The biggest farm-lobbying group, the Farm Bureau, has long opposed any carbon-pricing plans. But it has warmed a bit to the idea that farmers might benefit: In January the conservative lobbying group voted to support research on carbon-storing soils, and “unbiased science-based research on climate change.”
Perdue’s apparent break with White House orthodoxy had the executive-branch’s flaks scrambling to spin the story. Perdue couldn’t possibly have proposed that the government put a price on carbon emissions, they said, because President Donald Trump opposes that. Instead, he was simply pointing out that farmers could win: “If the free market puts a value on carbon,” an Agriculture Department spokesperson told the Washington Examiner.
Oh, okaaaaay. It’s unclear how the free market would impose a price on carbon pollution, but sure. Putting aside the spin, was Perdue right? Would farmers benefit if we put a price on carbon? It’s a worthwhile question with agriculture responsible for about 9 percent of the greenhouse gasses emitted in the United States.
Back in 2009, when Congress came close to passing a climate bill, scholars were asking these same questions. One of the people to do the math was economist Bruce Babcock, then at Iowa State, and now a professor at the University of California at Riverside. Babcock calculated that a carbon price would drive up the cost of propane farmers use to dry their corn the diesel that fuels their tractors, and the nitrogen fertilizer spread on their fields. But all those costs could be wiped out if farmers were paid for storing carbon in soil.
A price of $20 per ton of carbon dioxide would increase an Iowa farmer’s costs by about $4.50 an acre, while no-till farming could earn that farmer $8.00 per acre, Babcock calculated. So farmers wind up netting $3.50 thanks to a carbon tax.

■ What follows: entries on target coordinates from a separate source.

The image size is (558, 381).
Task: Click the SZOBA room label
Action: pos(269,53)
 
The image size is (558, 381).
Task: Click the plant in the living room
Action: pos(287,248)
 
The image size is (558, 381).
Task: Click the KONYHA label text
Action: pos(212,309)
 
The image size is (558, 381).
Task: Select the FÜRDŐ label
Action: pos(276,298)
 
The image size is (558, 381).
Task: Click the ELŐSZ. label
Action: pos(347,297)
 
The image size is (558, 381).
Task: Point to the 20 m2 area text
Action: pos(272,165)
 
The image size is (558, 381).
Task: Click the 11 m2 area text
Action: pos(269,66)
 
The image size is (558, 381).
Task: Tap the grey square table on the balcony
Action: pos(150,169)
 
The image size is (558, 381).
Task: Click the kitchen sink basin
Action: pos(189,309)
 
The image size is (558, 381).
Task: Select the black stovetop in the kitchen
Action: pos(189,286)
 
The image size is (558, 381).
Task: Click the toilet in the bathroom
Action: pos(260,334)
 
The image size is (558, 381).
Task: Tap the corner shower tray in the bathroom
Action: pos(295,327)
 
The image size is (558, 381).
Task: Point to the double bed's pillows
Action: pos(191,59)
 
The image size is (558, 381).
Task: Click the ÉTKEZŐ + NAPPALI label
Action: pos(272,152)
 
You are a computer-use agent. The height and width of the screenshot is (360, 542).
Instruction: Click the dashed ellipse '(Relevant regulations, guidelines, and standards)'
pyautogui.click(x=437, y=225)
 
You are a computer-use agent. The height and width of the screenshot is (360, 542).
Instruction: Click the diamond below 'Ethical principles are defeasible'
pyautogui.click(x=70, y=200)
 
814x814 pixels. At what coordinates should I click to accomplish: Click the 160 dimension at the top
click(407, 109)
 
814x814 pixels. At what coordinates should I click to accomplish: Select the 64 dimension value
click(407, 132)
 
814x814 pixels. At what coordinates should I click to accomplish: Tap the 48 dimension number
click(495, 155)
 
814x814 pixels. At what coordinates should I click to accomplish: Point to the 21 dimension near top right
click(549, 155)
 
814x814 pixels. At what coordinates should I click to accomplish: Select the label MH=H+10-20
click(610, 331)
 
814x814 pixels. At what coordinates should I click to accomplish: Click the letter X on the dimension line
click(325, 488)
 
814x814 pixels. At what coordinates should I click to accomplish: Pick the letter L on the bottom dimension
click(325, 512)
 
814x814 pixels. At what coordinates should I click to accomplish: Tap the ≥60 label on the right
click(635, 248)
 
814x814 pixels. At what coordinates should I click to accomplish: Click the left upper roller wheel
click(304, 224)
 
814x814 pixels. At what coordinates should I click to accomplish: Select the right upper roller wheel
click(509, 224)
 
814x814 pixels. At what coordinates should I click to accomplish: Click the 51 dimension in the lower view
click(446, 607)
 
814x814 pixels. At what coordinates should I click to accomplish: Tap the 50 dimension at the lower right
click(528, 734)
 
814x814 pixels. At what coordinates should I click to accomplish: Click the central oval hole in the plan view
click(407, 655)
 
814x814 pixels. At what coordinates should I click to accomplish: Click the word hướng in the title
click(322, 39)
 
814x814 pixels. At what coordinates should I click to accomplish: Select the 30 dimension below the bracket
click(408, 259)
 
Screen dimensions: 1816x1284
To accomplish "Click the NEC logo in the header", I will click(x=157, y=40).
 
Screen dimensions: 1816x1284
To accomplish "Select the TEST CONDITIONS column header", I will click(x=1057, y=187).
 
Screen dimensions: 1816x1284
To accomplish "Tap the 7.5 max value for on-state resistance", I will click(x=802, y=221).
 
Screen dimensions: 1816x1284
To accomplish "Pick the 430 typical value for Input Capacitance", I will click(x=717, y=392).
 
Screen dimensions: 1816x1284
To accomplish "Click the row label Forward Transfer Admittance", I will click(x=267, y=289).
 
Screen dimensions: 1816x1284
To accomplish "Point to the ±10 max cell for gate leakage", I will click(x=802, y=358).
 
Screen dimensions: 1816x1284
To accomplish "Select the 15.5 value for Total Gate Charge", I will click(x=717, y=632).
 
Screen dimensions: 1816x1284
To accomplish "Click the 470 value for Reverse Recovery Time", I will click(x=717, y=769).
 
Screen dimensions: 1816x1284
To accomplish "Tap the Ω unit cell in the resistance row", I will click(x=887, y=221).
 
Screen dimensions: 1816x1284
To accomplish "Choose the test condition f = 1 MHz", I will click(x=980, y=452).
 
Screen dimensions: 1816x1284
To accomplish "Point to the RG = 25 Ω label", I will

The basic math still applies today, but a couple dollars an acre probably wouldn’t convince farmers to make major changes, Babcock said. “A more productive way would be to convince them they have a private benefit from better soil health. Improving soil is the best investment they can do, and carbon is an indicator of healthy soil.”
It always depends on the individual farm, but most would be able to adapt to a price on carbon emissions. But adapting to climate change is a different story. “Given how much irrigated agriculture in the West relies on consistent mountain snowfall and Corn Belt agriculture relies on warm summers with abundant rainfall, any disruptive change in climate will have a far greater impact on livelihoods than will the price of carbon,” Babcock wrote.